Barreto Lima relacionou também eficiência e ganho
social, salientando que na administração pública
a primeira só se justifica se contribuir para o bem comum. “Passou
a ser vergonhoso pedir mais recursos, mas o bom administrador precisa
deles. Se levarmos ao extremo o discurso de que ser eficiente é fazer
mais com menos, chegará o dia em que poderemos fazer tudo
sem ter nada.” O palestrante deu um exemplo que outra vez
fez a platéia rir. “Vocês já viram um
diretor de unidade escrever no relatório: ‘Este ano
fiz tudo, mas no ano que vem vou fazer o dobro com corte de metade
dos meus recursos’?”.
Avaliação também é diferente de monitoramento,
salientou.
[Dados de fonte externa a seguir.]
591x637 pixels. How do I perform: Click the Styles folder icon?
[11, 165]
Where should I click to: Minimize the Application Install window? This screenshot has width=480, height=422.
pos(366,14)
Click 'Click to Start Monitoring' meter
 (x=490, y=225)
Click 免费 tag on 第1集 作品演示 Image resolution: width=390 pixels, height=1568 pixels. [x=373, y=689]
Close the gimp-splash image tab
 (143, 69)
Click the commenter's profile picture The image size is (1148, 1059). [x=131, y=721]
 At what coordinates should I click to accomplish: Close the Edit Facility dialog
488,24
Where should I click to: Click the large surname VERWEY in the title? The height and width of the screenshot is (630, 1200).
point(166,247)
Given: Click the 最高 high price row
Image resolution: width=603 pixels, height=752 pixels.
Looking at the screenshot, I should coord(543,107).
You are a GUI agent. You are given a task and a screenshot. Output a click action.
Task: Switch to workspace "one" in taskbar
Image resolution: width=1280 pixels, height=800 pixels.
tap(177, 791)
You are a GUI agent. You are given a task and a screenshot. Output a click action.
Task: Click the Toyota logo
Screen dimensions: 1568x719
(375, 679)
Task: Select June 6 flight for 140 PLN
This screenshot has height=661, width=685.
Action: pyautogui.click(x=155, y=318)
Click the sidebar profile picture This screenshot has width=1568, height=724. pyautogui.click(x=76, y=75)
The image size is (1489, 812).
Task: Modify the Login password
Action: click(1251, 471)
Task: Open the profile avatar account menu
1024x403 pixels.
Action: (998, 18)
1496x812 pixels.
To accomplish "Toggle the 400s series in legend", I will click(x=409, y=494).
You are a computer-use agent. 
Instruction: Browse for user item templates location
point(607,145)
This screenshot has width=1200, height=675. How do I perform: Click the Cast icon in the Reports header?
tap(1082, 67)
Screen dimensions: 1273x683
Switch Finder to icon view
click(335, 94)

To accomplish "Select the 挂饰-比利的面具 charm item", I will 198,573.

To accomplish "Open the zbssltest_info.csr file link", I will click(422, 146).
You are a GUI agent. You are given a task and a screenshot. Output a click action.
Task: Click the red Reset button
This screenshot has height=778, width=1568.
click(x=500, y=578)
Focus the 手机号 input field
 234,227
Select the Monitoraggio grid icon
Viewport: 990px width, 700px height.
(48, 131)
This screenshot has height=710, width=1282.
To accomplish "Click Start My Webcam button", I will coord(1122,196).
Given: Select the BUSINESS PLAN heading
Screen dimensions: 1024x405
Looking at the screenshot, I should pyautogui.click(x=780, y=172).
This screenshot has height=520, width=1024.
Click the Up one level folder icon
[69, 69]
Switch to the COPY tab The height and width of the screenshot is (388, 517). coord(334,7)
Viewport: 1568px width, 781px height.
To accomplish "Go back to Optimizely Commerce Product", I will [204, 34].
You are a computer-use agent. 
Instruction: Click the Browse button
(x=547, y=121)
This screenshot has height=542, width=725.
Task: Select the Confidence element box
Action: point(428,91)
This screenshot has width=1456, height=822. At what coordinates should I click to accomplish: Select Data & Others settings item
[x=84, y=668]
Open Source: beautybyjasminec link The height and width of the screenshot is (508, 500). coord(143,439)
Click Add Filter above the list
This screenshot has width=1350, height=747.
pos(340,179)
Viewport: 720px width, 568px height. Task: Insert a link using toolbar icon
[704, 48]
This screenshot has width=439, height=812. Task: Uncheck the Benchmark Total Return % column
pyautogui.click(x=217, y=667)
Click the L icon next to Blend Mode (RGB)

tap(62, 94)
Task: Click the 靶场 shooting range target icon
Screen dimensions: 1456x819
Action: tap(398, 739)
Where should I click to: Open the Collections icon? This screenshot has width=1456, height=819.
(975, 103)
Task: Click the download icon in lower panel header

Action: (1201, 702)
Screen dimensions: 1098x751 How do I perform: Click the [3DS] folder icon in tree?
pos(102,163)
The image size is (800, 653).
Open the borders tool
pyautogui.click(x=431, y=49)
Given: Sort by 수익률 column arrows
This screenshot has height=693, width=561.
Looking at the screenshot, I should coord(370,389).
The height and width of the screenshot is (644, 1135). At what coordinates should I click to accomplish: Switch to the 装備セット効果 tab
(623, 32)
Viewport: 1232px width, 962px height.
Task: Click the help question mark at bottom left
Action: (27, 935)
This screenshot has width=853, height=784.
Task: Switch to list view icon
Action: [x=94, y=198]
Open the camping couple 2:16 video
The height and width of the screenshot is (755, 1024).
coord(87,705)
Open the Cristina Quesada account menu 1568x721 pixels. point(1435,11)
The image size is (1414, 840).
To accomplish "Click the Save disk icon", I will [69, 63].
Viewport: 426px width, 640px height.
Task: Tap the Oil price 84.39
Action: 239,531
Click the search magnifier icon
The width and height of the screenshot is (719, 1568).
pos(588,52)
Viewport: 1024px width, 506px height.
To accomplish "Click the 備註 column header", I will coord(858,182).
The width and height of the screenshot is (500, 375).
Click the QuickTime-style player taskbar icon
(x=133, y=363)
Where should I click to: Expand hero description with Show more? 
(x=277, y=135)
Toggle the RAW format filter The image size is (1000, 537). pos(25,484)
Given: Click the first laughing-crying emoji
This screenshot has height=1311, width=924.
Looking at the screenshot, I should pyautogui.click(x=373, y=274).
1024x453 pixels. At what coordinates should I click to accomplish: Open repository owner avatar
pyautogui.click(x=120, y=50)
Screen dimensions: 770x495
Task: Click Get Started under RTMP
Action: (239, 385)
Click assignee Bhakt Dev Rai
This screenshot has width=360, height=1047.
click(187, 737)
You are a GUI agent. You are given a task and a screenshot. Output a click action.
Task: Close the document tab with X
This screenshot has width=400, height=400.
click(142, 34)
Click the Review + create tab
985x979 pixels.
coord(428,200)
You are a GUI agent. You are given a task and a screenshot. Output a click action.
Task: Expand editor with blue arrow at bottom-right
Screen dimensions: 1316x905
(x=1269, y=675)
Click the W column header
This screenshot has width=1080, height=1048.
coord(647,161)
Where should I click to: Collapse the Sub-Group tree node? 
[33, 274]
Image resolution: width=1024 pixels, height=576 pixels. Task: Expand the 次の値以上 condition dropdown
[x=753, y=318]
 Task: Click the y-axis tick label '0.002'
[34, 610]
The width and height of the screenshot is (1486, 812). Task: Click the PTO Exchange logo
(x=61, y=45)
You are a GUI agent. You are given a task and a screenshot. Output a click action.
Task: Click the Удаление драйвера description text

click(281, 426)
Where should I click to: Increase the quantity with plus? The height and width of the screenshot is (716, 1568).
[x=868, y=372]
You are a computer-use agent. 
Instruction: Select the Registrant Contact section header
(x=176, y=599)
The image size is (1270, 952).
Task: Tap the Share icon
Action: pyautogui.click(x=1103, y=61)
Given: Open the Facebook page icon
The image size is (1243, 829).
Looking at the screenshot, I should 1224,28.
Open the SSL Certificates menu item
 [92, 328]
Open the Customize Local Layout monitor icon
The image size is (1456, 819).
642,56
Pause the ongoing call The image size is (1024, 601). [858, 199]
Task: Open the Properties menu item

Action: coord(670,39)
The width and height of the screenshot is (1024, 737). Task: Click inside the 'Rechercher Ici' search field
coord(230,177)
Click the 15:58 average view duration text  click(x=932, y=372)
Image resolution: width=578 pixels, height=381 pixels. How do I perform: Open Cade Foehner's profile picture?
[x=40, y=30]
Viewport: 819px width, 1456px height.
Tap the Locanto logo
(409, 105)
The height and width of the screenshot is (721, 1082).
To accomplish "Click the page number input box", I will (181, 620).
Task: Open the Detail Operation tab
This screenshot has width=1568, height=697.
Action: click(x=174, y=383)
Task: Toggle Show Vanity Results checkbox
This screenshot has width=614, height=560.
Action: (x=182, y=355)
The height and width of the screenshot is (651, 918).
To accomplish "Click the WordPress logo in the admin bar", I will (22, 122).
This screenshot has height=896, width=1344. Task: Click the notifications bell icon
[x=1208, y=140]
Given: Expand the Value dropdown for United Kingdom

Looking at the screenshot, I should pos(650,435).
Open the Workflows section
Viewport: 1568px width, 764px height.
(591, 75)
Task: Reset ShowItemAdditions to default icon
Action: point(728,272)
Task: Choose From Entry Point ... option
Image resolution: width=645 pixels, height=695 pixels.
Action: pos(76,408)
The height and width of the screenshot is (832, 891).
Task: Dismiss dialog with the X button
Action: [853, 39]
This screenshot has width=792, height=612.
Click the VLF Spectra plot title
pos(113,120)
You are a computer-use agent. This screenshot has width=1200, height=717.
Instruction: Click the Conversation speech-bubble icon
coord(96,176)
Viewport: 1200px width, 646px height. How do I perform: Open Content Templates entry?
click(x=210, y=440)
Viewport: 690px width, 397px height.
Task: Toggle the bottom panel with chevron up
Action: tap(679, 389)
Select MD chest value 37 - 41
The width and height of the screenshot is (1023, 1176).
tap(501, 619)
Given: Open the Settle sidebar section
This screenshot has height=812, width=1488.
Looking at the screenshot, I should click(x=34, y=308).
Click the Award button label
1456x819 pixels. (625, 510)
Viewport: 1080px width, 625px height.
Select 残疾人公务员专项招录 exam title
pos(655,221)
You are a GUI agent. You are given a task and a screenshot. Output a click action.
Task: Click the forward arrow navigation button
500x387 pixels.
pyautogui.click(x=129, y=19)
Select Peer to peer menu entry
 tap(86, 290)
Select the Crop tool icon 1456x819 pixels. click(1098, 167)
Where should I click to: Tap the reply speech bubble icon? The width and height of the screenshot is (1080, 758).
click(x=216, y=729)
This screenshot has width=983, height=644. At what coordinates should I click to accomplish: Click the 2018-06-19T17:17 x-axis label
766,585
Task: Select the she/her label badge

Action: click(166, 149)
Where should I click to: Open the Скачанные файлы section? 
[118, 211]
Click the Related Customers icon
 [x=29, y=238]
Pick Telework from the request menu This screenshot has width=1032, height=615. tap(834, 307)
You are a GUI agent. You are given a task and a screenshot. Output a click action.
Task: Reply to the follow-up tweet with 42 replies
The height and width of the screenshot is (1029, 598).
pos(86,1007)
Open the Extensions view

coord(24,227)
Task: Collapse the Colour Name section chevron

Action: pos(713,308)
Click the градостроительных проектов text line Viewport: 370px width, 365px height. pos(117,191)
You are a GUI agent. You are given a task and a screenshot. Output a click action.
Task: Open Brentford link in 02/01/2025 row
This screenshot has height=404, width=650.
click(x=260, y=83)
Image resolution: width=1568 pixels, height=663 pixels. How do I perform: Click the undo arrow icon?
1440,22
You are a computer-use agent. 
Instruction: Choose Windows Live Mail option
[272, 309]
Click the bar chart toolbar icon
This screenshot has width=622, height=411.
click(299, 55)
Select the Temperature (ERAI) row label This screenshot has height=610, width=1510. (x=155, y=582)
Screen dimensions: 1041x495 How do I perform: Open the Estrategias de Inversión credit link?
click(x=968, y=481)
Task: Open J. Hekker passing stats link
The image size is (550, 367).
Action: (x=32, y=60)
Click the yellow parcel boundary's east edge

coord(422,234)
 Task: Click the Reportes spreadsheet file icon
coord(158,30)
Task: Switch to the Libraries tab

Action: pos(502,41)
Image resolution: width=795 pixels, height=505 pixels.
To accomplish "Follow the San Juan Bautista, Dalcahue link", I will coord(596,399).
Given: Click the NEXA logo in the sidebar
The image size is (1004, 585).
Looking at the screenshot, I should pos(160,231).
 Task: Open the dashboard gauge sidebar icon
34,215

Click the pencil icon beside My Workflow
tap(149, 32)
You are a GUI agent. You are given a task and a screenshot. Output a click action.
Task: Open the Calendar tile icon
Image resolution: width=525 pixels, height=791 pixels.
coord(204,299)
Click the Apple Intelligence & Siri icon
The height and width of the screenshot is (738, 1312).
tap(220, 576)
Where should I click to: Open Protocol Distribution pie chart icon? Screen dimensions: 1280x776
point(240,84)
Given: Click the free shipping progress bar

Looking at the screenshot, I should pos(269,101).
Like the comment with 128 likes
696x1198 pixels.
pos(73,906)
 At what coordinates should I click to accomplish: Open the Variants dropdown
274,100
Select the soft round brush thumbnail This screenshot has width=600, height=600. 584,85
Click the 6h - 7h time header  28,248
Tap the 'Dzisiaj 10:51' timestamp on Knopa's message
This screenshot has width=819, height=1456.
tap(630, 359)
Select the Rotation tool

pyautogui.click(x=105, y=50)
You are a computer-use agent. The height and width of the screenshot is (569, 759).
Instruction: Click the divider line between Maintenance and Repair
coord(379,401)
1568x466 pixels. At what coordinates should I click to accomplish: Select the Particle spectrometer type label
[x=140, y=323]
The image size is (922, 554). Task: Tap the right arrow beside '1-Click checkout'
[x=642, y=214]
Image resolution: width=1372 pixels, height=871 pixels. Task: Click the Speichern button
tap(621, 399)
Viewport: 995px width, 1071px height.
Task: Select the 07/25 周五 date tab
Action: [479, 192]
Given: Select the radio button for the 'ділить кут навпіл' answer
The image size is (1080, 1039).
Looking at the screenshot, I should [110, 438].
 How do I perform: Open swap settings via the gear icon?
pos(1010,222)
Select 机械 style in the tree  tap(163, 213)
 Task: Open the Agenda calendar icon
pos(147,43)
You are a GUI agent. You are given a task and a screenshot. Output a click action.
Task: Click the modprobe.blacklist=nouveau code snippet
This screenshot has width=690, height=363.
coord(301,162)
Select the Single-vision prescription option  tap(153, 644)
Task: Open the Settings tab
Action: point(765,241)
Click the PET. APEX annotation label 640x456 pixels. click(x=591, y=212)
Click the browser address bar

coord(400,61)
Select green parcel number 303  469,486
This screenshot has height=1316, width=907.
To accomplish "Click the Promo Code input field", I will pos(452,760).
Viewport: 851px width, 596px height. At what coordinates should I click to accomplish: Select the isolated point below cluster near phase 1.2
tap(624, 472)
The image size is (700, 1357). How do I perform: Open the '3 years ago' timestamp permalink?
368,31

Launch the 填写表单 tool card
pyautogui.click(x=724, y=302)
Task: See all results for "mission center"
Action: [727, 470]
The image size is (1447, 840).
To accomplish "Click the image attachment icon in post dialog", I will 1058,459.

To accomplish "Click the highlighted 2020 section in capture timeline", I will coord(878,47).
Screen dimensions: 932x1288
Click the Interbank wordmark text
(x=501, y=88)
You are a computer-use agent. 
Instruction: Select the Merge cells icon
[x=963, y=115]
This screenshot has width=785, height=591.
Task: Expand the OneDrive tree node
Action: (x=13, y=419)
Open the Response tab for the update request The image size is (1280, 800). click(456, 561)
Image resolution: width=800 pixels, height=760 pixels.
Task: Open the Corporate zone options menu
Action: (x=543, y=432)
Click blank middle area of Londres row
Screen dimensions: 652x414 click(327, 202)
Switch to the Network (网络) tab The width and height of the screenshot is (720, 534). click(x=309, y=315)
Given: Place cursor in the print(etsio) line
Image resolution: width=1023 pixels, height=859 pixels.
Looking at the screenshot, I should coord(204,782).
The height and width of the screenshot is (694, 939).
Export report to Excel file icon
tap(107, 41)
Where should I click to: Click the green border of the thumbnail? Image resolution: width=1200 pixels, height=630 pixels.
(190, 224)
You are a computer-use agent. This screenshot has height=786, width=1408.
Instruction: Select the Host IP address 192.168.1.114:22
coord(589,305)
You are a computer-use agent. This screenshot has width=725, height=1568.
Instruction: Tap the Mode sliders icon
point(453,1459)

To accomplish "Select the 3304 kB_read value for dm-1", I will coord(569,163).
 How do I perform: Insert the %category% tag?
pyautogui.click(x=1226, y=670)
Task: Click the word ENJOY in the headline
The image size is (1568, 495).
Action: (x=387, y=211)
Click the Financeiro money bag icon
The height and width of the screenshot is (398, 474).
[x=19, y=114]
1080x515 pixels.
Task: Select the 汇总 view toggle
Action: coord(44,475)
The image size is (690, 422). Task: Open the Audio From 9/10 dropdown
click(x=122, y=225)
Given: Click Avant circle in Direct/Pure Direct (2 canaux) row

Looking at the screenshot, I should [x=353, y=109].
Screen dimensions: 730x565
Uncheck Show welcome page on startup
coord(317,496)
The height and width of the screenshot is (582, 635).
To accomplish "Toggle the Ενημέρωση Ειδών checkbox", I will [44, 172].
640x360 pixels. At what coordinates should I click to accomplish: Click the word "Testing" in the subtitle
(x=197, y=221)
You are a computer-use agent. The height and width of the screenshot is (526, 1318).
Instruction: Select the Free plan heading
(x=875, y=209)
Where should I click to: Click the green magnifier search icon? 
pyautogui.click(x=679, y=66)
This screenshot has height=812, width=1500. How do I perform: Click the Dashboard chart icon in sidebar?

No primeiro caso, em geral se analisa um processo já realizado,
enquanto no segundo a análise ocorre já durante o
andamento do trabalho. Outro aspecto levantado por Barreto Lima
diz respeito à relação entre rigidez hierárquica
e delegação. “É preciso chegar à menor
distância possível entre o tomador de decisão
e o executor”, defendeu. Aí entra-se num campo complicado
porque travam-se disputas de poder e se atacam estruturas que já estão
arranjadas de determinada forma por muito tempo. “É uma
questão de política, porque os ‘donos do galinheiro’ não
querem abrir mão dos seus espaços de poder”,
afirmou.
Apesar de reconhecer que há muitos problemas e dificuldades
no caminho da mudança de culturas tão consolidadas,
Barreto Lima é otimista. Para ele, chegará o dia
em que o cliente de uma empresa privada dirá: “Fui
tão bem atendido que tenho a impressão de ter sido
atendido por uma organização pública”.
No caso da USP, o representante do Gespública congratulou-se
ao ver que toda a alta administração da Universidade
estava presente ao lançamento do programa, o que demonstra
o comprometimento com o processo. Foi, por sinal, o que ressaltou
ao final da palestra a reitora Suely Vilela, ao agradecer a Barreto
Lima e a todos que compareceram. “Convido todos a assumir
conosco o compromisso da mudança”, disse.